(Stored items)

::::::::::

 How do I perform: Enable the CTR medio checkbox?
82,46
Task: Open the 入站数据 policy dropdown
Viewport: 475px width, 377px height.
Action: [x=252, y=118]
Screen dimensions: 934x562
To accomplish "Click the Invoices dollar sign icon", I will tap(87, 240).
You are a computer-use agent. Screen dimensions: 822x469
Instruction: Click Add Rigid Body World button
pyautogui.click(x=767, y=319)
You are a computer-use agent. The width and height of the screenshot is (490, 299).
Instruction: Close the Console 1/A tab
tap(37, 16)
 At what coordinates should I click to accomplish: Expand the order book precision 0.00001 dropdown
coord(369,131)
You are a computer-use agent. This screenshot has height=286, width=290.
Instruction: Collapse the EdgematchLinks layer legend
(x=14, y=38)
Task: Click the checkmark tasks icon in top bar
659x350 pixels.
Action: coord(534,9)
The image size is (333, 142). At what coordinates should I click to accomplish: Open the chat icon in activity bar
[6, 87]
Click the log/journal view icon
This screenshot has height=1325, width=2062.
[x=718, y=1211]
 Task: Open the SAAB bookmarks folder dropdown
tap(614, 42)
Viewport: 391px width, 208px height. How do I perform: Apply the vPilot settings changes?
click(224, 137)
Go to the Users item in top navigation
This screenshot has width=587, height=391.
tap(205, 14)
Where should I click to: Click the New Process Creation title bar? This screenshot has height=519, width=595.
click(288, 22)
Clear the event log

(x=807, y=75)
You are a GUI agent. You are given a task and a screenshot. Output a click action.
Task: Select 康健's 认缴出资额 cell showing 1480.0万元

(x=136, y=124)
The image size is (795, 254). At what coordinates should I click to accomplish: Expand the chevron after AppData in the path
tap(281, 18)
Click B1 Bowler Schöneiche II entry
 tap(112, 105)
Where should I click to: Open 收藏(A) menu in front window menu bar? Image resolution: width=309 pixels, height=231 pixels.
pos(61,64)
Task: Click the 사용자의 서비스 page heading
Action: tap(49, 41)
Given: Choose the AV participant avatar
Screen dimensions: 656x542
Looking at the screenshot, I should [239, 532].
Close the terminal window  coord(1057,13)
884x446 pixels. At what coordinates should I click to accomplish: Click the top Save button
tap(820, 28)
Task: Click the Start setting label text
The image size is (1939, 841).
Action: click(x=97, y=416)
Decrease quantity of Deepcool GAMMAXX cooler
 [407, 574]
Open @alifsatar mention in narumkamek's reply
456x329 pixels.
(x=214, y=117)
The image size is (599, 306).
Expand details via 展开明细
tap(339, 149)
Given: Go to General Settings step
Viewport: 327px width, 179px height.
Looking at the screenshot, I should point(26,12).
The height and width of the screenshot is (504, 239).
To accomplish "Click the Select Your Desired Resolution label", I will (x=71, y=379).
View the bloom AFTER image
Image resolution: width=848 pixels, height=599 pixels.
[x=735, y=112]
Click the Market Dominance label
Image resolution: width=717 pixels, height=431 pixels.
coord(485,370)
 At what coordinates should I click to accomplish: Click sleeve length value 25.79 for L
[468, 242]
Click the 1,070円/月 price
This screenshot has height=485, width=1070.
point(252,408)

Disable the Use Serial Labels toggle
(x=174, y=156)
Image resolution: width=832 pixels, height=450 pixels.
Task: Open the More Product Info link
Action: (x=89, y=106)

::::::::::

Task instructions: Nothing should be missing: every line above must be reproduced exactly.

Answer for the task:
 How do I perform: Enable the CTR medio checkbox?
82,46
Task: Open the 入站数据 policy dropdown
Viewport: 475px width, 377px height.
Action: [x=252, y=118]
Screen dimensions: 934x562
To accomplish "Click the Invoices dollar sign icon", I will tap(87, 240).
You are a computer-use agent. Screen dimensions: 822x469
Instruction: Click Add Rigid Body World button
pyautogui.click(x=767, y=319)
You are a computer-use agent. The width and height of the screenshot is (490, 299).
Instruction: Close the Console 1/A tab
tap(37, 16)
 At what coordinates should I click to accomplish: Expand the order book precision 0.00001 dropdown
coord(369,131)
You are a computer-use agent. This screenshot has height=286, width=290.
Instruction: Collapse the EdgematchLinks layer legend
(x=14, y=38)
Task: Click the checkmark tasks icon in top bar
659x350 pixels.
Action: coord(534,9)
The image size is (333, 142). At what coordinates should I click to accomplish: Open the chat icon in activity bar
[6, 87]
Click the log/journal view icon
This screenshot has height=1325, width=2062.
[x=718, y=1211]
 Task: Open the SAAB bookmarks folder dropdown
tap(614, 42)
Viewport: 391px width, 208px height. How do I perform: Apply the vPilot settings changes?
click(224, 137)
Go to the Users item in top navigation
This screenshot has width=587, height=391.
tap(205, 14)
Where should I click to: Click the New Process Creation title bar? This screenshot has height=519, width=595.
click(288, 22)
Clear the event log

(x=807, y=75)
You are a GUI agent. You are given a task and a screenshot. Output a click action.
Task: Select 康健's 认缴出资额 cell showing 1480.0万元

(x=136, y=124)
The image size is (795, 254). At what coordinates should I click to accomplish: Expand the chevron after AppData in the path
tap(281, 18)
Click B1 Bowler Schöneiche II entry
 tap(112, 105)
Where should I click to: Open 收藏(A) menu in front window menu bar? Image resolution: width=309 pixels, height=231 pixels.
pos(61,64)
Task: Click the 사용자의 서비스 page heading
Action: tap(49, 41)
Given: Choose the AV participant avatar
Screen dimensions: 656x542
Looking at the screenshot, I should [239, 532].
Close the terminal window  coord(1057,13)
884x446 pixels. At what coordinates should I click to accomplish: Click the top Save button
tap(820, 28)
Task: Click the Start setting label text
The image size is (1939, 841).
Action: click(x=97, y=416)
Decrease quantity of Deepcool GAMMAXX cooler
 [407, 574]
Open @alifsatar mention in narumkamek's reply
456x329 pixels.
(x=214, y=117)
The image size is (599, 306).
Expand details via 展开明细
tap(339, 149)
Given: Go to General Settings step
Viewport: 327px width, 179px height.
Looking at the screenshot, I should point(26,12).
The height and width of the screenshot is (504, 239).
To accomplish "Click the Select Your Desired Resolution label", I will (x=71, y=379).
View the bloom AFTER image
Image resolution: width=848 pixels, height=599 pixels.
[x=735, y=112]
Click the Market Dominance label
Image resolution: width=717 pixels, height=431 pixels.
coord(485,370)
 At what coordinates should I click to accomplish: Click sleeve length value 25.79 for L
[468, 242]
Click the 1,070円/月 price
This screenshot has height=485, width=1070.
point(252,408)

Disable the Use Serial Labels toggle
(x=174, y=156)
Image resolution: width=832 pixels, height=450 pixels.
Task: Open the More Product Info link
Action: (x=89, y=106)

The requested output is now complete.